Will any political leader want to tell Australians to tighten their belts so we can buy more weapons?
An election debate worth having
“The news at the moment is dominated by the disruptive actions of Donald Trump and the way in which he is upending American foreign policy,” says Turnbull.
Donald Trump has taken a jackhammer to global alliances.Credit: Matt Davidson
“But we see nowhere in the election debate any attention to what that means for Australia. Both Labor and the Liberal Party are in lockstep in claiming that nothing has changed – that everything’s going to be the same. And we know it isn’t.”

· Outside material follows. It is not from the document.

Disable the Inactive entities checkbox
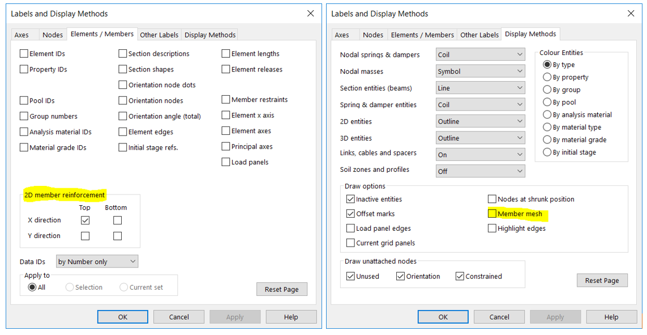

Australia is about to enter a formal election campaign that can be rocked at any moment by a new shock from Trump. One early test is due to be decided within two weeks: will Australia gain an exemption from the president’s 25 per cent tariffs on steel and aluminium? It seems unlikely. The cost multiplies if Trump drives the world into a trade war.
America has changed. Australia cannot assume the second Trump administration is a four-year blip. Trump’s catch-cry – “Make America Great Again” – has captured voters who want a new direction for their country, which means the MAGA movement can last more than one presidency. The America First doctrine looks like isolationism one day and foreign dealmaking the next.
Australians were told to believe in the American alliance, but the past five weeks have told them they cannot take that alliance to the bank. Australia stands instead at the doorway of the Trump Casino.